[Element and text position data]
--- --- ---
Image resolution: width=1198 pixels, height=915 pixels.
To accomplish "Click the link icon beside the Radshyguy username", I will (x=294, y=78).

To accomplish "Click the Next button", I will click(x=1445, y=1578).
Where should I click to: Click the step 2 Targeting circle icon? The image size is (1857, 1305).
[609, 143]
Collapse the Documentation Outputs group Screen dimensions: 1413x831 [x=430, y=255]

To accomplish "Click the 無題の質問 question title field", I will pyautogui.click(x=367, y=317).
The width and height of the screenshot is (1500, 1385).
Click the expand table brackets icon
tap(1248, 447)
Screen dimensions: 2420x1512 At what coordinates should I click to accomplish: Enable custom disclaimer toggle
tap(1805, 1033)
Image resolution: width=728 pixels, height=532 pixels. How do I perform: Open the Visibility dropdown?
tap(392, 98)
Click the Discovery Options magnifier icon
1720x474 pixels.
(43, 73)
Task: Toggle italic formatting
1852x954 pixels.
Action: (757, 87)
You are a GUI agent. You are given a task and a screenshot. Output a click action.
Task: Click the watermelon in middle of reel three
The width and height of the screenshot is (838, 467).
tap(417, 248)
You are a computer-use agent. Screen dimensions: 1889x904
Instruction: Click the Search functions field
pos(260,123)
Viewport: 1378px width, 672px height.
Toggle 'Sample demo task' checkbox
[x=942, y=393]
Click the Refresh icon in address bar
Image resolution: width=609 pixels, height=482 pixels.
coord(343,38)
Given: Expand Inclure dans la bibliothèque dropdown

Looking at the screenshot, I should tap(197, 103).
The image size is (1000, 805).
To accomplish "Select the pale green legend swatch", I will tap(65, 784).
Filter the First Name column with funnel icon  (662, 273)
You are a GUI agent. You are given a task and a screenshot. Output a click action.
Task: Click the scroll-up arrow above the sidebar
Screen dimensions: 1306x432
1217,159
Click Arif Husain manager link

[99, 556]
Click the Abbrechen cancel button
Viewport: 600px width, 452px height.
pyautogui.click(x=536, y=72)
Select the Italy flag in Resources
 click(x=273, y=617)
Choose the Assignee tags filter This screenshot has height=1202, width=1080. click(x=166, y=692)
--- --- ---
Rewrite all of the items above as a numbered list, leaving out the blank lines.

→ **Correct output**:
1. Image resolution: width=1198 pixels, height=915 pixels.
2. To accomplish "Click the link icon beside the Radshyguy username", I will (x=294, y=78).
3. To accomplish "Click the Next button", I will click(x=1445, y=1578).
4. Where should I click to: Click the step 2 Targeting circle icon? The image size is (1857, 1305).
5. [609, 143]
6. Collapse the Documentation Outputs group Screen dimensions: 1413x831 [x=430, y=255]
7. To accomplish "Click the 無題の質問 question title field", I will pyautogui.click(x=367, y=317).
8. The width and height of the screenshot is (1500, 1385).
9. Click the expand table brackets icon
10. tap(1248, 447)
11. Screen dimensions: 2420x1512 At what coordinates should I click to accomplish: Enable custom disclaimer toggle
12. tap(1805, 1033)
13. Image resolution: width=728 pixels, height=532 pixels. How do I perform: Open the Visibility dropdown?
14. tap(392, 98)
15. Click the Discovery Options magnifier icon
16. 1720x474 pixels.
17. (43, 73)
18. Task: Toggle italic formatting
19. 1852x954 pixels.
20. Action: (757, 87)
21. You are a GUI agent. You are given a task and a screenshot. Output a click action.
22. Task: Click the watermelon in middle of reel three
23. The width and height of the screenshot is (838, 467).
24. tap(417, 248)
25. You are a computer-use agent. Screen dimensions: 1889x904
26. Instruction: Click the Search functions field
27. pos(260,123)
28. Viewport: 1378px width, 672px height.
29. Toggle 'Sample demo task' checkbox
30. [x=942, y=393]
31. Click the Refresh icon in address bar
32. Image resolution: width=609 pixels, height=482 pixels.
33. coord(343,38)
34. Given: Expand Inclure dans la bibliothèque dropdown
35. Looking at the screenshot, I should tap(197, 103).
36. The image size is (1000, 805).
37. To accomplish "Select the pale green legend swatch", I will tap(65, 784).
38. Filter the First Name column with funnel icon  (662, 273)
39. You are a GUI agent. You are given a task and a screenshot. Output a click action.
40. Task: Click the scroll-up arrow above the sidebar
41. Screen dimensions: 1306x432
42. 1217,159
43. Click Arif Husain manager link
44. [99, 556]
45. Click the Abbrechen cancel button
46. Viewport: 600px width, 452px height.
47. pyautogui.click(x=536, y=72)
48. Select the Italy flag in Resources
49.  click(x=273, y=617)
50. Choose the Assignee tags filter This screenshot has height=1202, width=1080. click(x=166, y=692)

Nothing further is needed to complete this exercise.